This week is Congenital Heart Defect awareness week. And while we know what caused Princess' heart condition, you can't help but bond with other Heart Families when you are seeing a pediatric cardiologist. As it stands right now, I personally know 2 Heart Mammas with Heart Babies. I have come to know others online through various other ways: blogs, support groups, etc. CHDs affect 1 in 100 children! And while surgery can repair a broken heart in a child, it isn't a cure. And while some children require heart transplants, it means a lifetime of medication and doctors visits for them.
So what can you do? Well, there are simple things:
- DONATE BLOOD: This is simple and easy to do. Anyone healthy over 18 and 110lbs can donate blood. It doesn't take long and they give you free cookies afterward! Many children with CHDs require blood transfusions. Princess almost did.
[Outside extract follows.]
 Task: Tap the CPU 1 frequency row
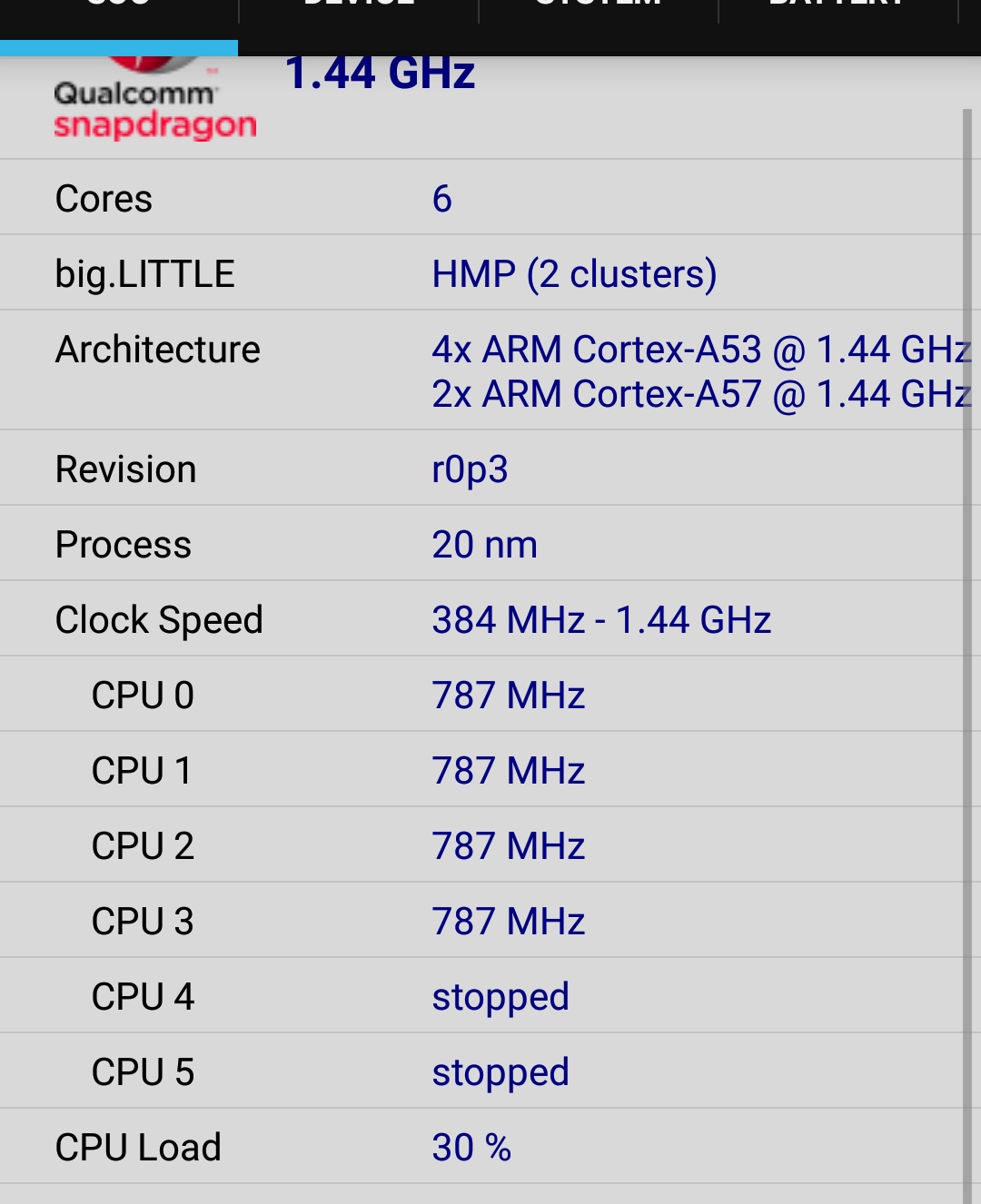click(481, 770)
- ORGAN DONATION: While this may be a simple box to check on your driver's license, please don't take it lightly. Talk to your family about it. Let them know you are an organ donor. And if, by some chance, your child earns their angel wings at some point and their organs are healthy, please donate them. There are children who are waiting for a donation too. Organ donors can save many lives.
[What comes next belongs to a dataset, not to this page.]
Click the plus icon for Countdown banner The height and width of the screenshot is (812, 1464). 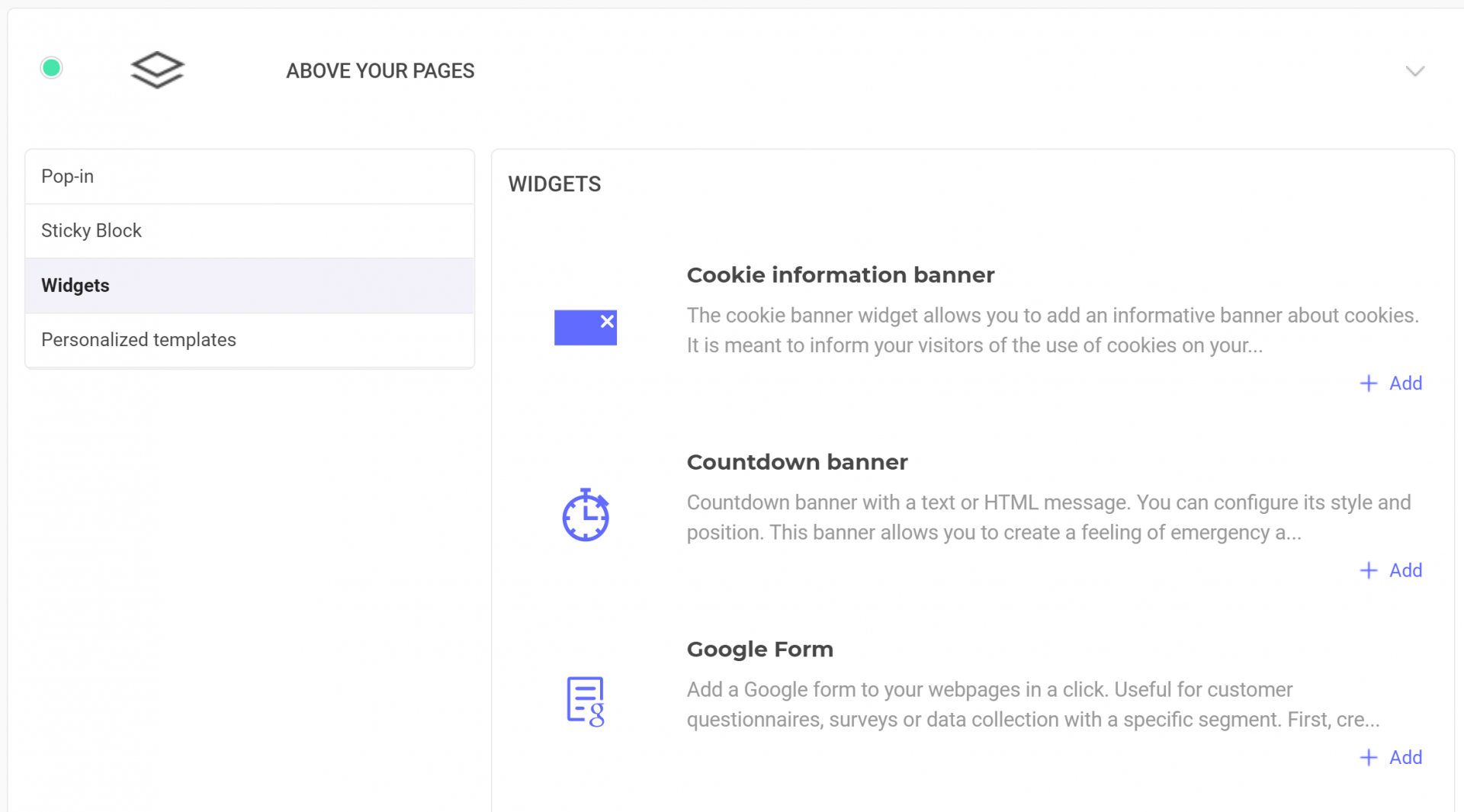pyautogui.click(x=1369, y=570)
- PULSE OX MONITORING: This is SO SIMPLE. If you or someone you know is pregnant or just had a baby, tell them to ask for pulse ox monitoring. It's a simple, non-invasive test. Both my children were monitored after their birth. Princess, obviously, but Little Man was as well. He was born with the cord wrapped around his neck, so the hospital thought it was important to put him on the monitor. It can be the first indicator of a CHD.
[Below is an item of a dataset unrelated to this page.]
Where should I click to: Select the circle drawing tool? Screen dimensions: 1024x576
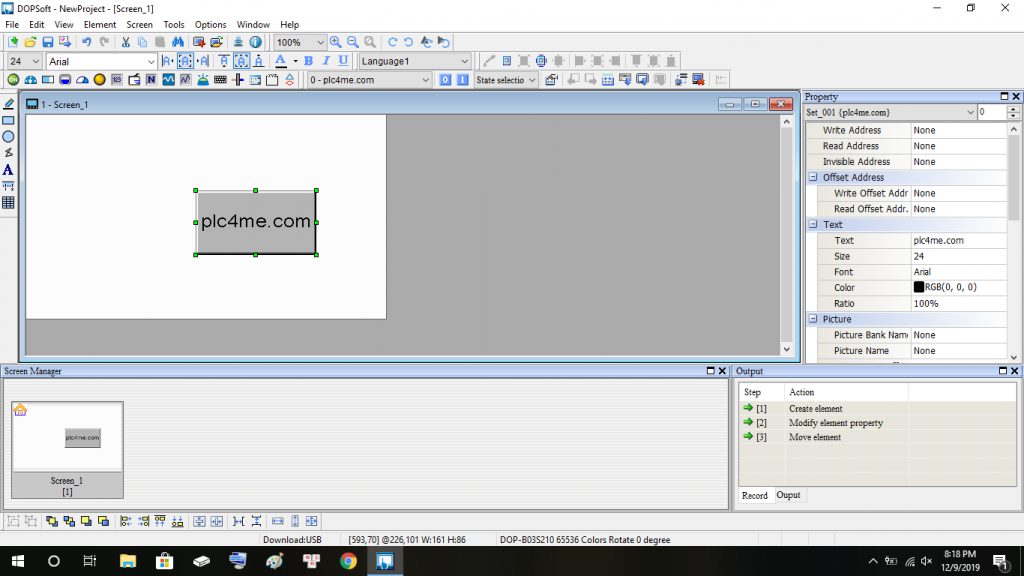tap(8, 137)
- ECHOCARDIOGRAMS FOR SPORTS PHYSICALS: This one is near and dear to my heart. When Princess was first diagnosed with cardiomyopathy, I Googled it. And what came up were young people having heart attacks and dying on the sports fields. This is something that is easily preventable. Just ask that your child have an echocardiogram (ECG or heart echo) as part of their sports physicals. It is another non-invasive test. It's an ultrasound of your heart. One of my Heart Mamma friends just found out that her oldest has a CHD because the youngest was at his cardiology appointment and they were curious. It wasn't required as part of his sports physical and he's a wrestler.
- AWARENESS: This is why I'm doing this post. Whereas Princess will, hopefully, no longer have her left ventricular hypertrophy because it will be such a small part of her heart that is damaged, there are kids out there who will always have a heart defect. They will always have the scars of their heart defect. They will always have to take medication, see specialists, have tests and procedures done. CHDs affect 1 in 100 children.
So, while Princess doesn't have a true CHD, it was caused by her PHA2, we still are aware that 1 in 100 babies are born with congenital heart defects and many of those are preemies. Princess was a preemie and she very well could have had a hole in her heart. There were many babies in the NICU that did. So please hug your children tight today and make sure other parents out there know the simple things they can do to help their children. And while surgery will fix many CHDs, it isn't a cure. More research is needed to find out if there will be a cure. Lots of love today on Heart Day.